THE TASKS:
[a] Answer these questions using the Historic Royal Palaces passage:
(i) In what month and year was Historic Royal Palaces set up as an executive agency?
(ii) Who was the Chief Executive of HRP?
(iii) In what year were the two books by Girouard and Thornton published?
[b] Reproduce word for word the stretch of the Historic Royal Palaces passage from "My boss at HRP" through "years at HRP.".

READING PASSAGE:
※

Historic Royal Palaces

For eight years I was the Curator of Historic Royal Palaces. This was a Board-level position which put me in charge of the curatorial aspects of Hampton Court Palace, The Tower of London, Kensington Palace state apartments, The Banqueting House, Whitehall and Kew Palace. After 1996 I was also in charge of building fabric, its maintenance and repair and of all projects.

Historic Royal Palaces came about through accident, literally. When English Heritage was set up it was not felt appropriate that these unoccupied palaces should be managed by a Quango and the Department of the Environment maintained them under direct management. The arrangement, which involved split accountability, was not a success and contributed to the terrible fire at Hampton Court in 1986. In the aftermath of the fire (in October 1989) Historic Royal Palaces was set up as an executive agency to manage the palaces. The story of all this is told in detail in my book Hampton Court, A Social and Architectural History on pages 374-88.

My boss at HRP was the Chief Executive David Beeton who placed a huge amount of confidence in me. I was responsible for devising a programme of restoration that was academically sound, but engaging and lively for visitors. I had already cut my teeth devising such a scheme for the fire-damaged King’s apartments at Hampton Court and in this had been hugely influenced by two books: Mark Girouard’s Social Life in the English Country House and Peter Thornton’s Seventeenth Century Interior Decoration in England France and Holland both published in 1978. These books were about how people in the past lived in buildings – they were art historical to a degree; but they were really social history – and it was social history that I did for eight years at HRP.

※

Stored items from a collection:
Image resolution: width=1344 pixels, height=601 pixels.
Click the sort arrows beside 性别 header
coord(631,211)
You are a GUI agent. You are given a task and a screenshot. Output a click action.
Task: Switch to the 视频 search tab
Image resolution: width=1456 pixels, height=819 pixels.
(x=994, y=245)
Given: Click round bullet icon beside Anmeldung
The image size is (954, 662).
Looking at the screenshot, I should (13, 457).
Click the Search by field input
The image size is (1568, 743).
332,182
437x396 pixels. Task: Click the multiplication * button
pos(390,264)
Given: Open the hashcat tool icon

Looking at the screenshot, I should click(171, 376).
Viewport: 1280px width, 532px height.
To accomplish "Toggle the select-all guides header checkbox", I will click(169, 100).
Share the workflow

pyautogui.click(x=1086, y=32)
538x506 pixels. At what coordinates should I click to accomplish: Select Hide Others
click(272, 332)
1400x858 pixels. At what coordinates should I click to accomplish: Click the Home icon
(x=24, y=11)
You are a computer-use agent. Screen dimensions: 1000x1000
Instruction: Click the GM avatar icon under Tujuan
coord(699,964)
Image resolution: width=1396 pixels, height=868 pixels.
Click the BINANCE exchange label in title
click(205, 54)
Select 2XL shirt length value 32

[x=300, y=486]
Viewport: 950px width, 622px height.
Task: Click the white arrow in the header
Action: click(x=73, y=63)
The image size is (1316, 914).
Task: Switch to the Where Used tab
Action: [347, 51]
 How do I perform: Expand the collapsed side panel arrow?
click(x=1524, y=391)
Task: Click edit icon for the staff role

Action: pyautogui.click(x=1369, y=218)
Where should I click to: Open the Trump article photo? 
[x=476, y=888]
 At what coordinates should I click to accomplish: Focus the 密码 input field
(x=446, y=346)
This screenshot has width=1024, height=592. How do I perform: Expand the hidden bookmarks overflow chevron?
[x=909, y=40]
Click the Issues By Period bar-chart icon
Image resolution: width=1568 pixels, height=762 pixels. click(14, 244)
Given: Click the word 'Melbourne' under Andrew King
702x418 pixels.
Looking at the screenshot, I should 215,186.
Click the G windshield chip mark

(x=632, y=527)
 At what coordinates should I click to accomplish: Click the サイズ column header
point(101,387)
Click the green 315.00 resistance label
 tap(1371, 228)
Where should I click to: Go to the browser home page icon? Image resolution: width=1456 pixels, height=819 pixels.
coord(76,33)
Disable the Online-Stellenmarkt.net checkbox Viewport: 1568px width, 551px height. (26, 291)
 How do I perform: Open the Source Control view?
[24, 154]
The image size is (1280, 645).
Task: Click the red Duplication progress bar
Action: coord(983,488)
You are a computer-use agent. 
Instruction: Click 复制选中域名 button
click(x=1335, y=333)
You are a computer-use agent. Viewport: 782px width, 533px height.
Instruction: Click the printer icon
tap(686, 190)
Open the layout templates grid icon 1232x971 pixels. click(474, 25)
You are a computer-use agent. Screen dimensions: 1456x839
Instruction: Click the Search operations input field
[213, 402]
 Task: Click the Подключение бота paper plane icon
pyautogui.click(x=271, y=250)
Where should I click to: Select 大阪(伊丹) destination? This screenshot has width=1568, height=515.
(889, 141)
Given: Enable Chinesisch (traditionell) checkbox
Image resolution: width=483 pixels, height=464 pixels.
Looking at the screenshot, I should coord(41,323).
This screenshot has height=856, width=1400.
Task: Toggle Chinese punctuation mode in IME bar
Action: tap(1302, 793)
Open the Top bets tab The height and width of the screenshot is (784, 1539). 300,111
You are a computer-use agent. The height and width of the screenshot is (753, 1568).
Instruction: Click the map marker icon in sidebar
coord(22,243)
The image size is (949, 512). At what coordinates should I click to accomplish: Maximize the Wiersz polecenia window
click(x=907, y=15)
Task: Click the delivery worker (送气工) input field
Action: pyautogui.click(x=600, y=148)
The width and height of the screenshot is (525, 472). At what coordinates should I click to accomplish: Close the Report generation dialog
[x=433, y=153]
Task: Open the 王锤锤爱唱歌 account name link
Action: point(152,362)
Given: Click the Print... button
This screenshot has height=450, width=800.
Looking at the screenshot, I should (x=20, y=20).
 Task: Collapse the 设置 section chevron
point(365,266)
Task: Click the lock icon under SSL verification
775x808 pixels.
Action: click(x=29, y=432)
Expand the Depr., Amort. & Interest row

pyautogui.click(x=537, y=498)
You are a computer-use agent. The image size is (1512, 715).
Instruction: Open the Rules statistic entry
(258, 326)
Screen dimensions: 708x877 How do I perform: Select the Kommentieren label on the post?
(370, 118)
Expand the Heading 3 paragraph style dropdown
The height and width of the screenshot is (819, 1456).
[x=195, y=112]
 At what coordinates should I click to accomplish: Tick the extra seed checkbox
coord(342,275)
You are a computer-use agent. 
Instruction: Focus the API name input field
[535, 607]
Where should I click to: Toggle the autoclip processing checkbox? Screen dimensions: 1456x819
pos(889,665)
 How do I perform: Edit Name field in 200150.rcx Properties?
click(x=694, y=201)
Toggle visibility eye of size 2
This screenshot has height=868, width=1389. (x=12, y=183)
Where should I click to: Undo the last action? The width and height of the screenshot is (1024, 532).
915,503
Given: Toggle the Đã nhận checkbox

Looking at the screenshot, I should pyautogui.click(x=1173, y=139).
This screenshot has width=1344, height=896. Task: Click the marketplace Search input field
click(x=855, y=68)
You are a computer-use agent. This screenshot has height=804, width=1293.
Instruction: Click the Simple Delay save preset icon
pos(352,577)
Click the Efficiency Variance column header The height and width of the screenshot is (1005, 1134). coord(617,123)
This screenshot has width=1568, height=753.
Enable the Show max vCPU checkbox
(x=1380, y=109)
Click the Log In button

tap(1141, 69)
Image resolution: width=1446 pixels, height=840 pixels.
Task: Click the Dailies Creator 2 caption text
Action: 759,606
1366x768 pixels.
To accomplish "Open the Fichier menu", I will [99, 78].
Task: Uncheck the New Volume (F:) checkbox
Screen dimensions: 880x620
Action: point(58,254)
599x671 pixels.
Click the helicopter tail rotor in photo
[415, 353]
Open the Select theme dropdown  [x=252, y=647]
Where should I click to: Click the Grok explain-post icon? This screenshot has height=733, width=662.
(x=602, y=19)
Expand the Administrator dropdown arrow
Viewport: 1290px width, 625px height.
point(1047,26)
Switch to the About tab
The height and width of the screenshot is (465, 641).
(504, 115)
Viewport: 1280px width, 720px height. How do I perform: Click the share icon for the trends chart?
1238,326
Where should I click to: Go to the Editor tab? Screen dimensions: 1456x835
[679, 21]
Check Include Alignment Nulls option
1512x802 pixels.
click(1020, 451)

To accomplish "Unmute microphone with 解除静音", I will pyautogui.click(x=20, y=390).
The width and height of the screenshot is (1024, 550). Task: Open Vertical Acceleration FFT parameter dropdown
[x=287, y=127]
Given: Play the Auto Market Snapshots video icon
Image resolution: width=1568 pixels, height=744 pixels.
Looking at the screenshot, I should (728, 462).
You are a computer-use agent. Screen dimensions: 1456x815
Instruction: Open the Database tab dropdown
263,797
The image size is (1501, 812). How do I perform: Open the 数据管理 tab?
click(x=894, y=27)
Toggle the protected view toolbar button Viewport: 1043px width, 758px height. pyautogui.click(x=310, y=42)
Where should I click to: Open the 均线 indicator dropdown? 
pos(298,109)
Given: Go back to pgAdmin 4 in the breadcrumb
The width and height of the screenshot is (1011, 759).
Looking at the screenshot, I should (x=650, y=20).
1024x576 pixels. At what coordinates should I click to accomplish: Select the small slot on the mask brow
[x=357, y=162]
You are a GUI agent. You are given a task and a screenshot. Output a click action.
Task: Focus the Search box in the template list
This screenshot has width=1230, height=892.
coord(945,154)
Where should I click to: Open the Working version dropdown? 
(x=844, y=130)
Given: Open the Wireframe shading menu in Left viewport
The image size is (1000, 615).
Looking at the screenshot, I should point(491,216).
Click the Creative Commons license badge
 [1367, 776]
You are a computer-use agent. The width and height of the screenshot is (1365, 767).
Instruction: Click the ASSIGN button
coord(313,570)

※

SOLUTION LIST:
[a]
(i) October 1989
(ii) David Beeton
(iii) 1978

[b]
My boss at HRP was the Chief Executive David Beeton who placed a huge amount of confidence in me. I was responsible for devising a programme of restoration that was academically sound, but engaging and lively for visitors. I had already cut my teeth devising such a scheme for the fire-damaged King’s apartments at Hampton Court and in this had been hugely influenced by two books: Mark Girouard’s Social Life in the English Country House and Peter Thornton’s Seventeenth Century Interior Decoration in England France and Holland both published in 1978. These books were about how people in the past lived in buildings – they were art historical to a degree; but they were really social history – and it was social history that I did for eight years at HRP.